The Nikon 1 series cameras have been reasonably popular amongst consumers. The camera remains consistent with the amount of detail even though the camera has a 1 inch sensor. The colors are bright and punchy without displaying a lot of saturation or vibrancy. Overall, the images have a very good focus towards the detail, but when you zoom in 100%, the images show a loss in detail. The camera’s new processor, the Expeed 4A is a great improvement when it comes to noise performance than its predecessor.
The camera has a range of creative options to experiment with. The Picture Styles can be altered and they can be shot in raw format. You can customize the styles on this camera to boost the contrast and such settings. There are different digital filters available in Creative Mode that are worth experimenting, but you cannot shoot raw files with them.

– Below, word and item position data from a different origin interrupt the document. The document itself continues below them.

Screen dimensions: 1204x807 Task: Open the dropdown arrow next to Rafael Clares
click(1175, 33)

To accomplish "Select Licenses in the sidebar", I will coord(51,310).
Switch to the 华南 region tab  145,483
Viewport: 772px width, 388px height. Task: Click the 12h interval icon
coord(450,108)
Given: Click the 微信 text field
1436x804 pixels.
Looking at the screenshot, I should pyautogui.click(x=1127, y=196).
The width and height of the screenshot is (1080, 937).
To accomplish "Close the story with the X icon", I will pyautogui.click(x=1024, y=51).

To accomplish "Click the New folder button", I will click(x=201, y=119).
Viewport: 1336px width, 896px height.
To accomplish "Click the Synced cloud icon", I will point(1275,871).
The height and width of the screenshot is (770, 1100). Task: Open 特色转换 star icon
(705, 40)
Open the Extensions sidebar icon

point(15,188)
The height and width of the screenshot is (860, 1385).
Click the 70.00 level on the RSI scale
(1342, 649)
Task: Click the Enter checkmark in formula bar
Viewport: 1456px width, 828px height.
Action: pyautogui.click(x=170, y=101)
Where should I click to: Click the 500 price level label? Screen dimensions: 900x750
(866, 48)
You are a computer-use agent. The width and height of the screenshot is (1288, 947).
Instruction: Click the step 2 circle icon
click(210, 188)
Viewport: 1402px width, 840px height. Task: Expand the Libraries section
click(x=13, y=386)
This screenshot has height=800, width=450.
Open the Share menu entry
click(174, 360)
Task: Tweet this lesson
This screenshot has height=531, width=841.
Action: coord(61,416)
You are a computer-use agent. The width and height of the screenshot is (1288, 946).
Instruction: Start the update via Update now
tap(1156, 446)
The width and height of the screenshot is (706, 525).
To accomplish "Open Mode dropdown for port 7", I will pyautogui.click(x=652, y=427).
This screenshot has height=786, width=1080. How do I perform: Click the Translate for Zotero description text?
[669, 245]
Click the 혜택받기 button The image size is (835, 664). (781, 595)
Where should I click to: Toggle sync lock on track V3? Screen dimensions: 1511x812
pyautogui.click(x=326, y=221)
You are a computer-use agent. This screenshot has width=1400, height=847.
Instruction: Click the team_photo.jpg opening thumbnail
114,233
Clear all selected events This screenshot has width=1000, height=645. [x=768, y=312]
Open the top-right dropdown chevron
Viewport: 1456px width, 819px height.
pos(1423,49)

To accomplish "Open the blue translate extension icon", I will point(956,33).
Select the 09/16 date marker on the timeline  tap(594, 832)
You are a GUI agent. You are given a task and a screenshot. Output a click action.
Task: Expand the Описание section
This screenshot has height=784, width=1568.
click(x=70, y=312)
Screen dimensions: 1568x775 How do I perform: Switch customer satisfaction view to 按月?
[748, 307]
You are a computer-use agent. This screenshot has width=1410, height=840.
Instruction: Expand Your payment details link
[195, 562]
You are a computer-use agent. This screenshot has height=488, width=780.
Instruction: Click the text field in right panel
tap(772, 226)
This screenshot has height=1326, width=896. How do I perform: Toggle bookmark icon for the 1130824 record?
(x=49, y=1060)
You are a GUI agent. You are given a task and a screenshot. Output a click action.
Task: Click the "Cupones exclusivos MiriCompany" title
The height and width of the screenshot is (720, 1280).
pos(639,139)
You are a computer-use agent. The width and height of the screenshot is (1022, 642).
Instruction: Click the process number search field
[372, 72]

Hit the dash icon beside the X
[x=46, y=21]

The V3 is Nikon’s smart departure from the V2, thereby adapting to a more sleek and sophisticated look. An interesting addition is the tilting touch screen that is responsive and easy to use. Functions like pinch too zoom are similar to smart phone functions. The various buttons and dials are a great addition too. The built in Wi-Fi is a great addition too.
This camera does not have a viewfinder. This is a loss of a unique feature in the V series cameras. Getting an additional one would cost more, and enthusiastic photographers will have to manage accordingly. This is a great camera that is a little different from the other V series cameras from Nikon. It is definitely worth using.